Surguja district is a district of the Indian state of Chhattisgarh. The district is one of the oldest districts of Chhattisgarh. The headquarters of the district is Ambikapur.

The district lies in its eponymous Surguja dialectal region (where Surgujia is spoken) and is to the east of the Vindhyachal-Baghelkhand region of peninsular India.

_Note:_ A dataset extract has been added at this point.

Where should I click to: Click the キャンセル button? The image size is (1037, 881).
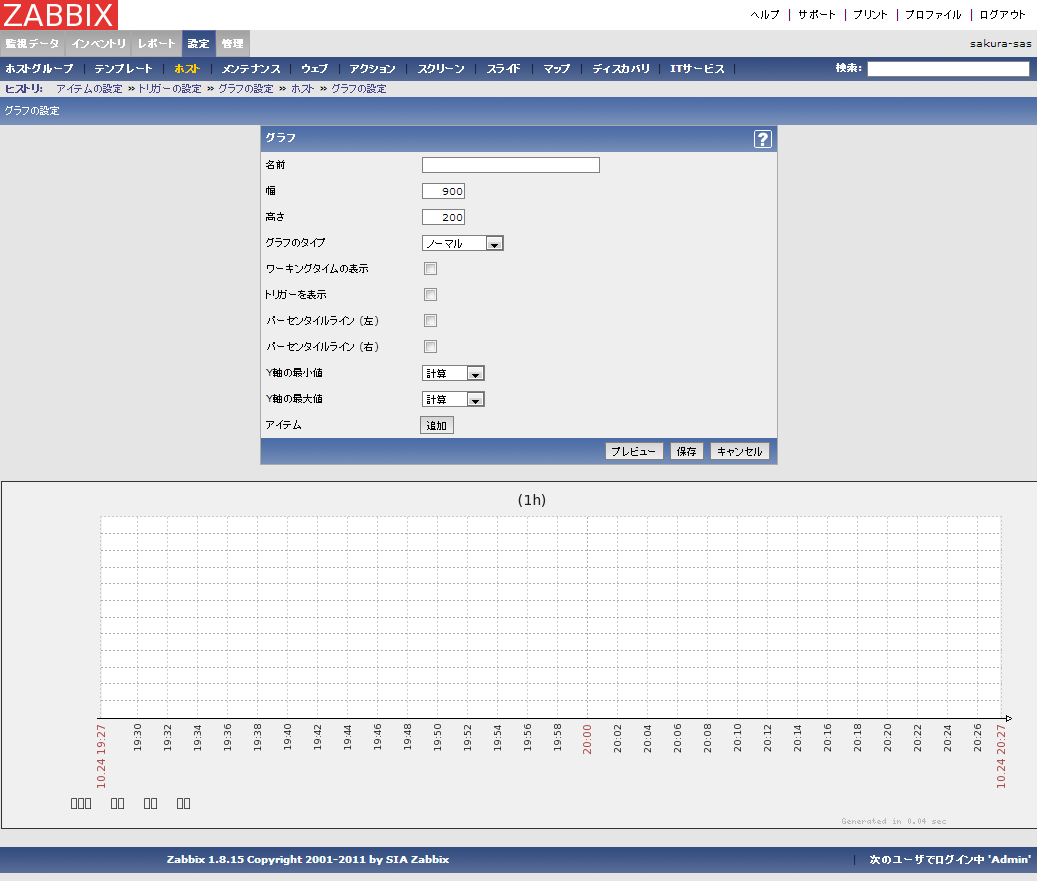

The district spread over a vast mountainous area inhabited by many different people groups such as the Gond, Bhumij, Oraon, Panika, Korwa, Bhuiya, Kharwar, Munda, Chero, Rajwar, Nagesia, Kanwar and Santal.

==History==

According to legend, Lord Rama had visited Surguja during his 14 years of exile into the forests. There are many places in connection to epic of Ramayana, which are named after Lord Rama, Laxmana and Goddess Sita such as Ramgarh, Sita-Bhengra and Laxmangarh.

Prior to the arrival of the Mauryas, the area was ruled by the Nandas. In the third century BC the region was divided into tiny kingdoms. In 1613, a Rajput king belonging to the Rakshal clan attacked from Palamu in what is now Jharkhand, and took control of the area. In 1753, the Marathas invaded Surguja and forced the king to become a vassal. After the Third Anglo-Maratha War in 1818, the British gained control of the three princely states of Surguja, Koriya and Changbhakar. In 1820, Amar Singh was crowned as Maharaja. During the British Raj period, Surguja State was a princely state.

In 1951, Surguja became part of the new state of Madhya Pradesh. In 2000, it was one of the districts in the new state of Chhattisgarh.

==Geography==
It lies between 23°37'25" to 24°6'17" north latitude and 81°34'40" to 84°4'40" east longitude. 244.62 km long east to west and 67.37 km broad north to south, this land has as area of about 5732 km2.

The high-lands of Surguja district have peculiar 'pat formations' – highlands with small tablelands. The Mainpat, the Jarang pat, the Jonka pat, the Jamira pat and the Lahsunpat are the major parts of the district. The average height of area is above 600 m. Some of the peaks are Mailan 1226 m, Jam 1166 m, Parta Gharsa 1159 m, Kanda Dara 1149 m, Chutai 1131 m, and Karo 1105 m. There are a number of other peaks. North–west Surguja is hilly in nature, and moving westwards, three distinct steps may be marked out: the first from Shrinagar on the east to the low-lands of Patna and Kharsawan, the second from thence to the uplands around Sonhat and the third beyond Sonhat to above a height of 1033 m. Central Surguja is a low basin through which the Rihand and its tributaries flow.

The soil of the Surguja District can be broadly classified into four major types: red and yellow soils, alluvial soils, laterite soils, and medium blue soils.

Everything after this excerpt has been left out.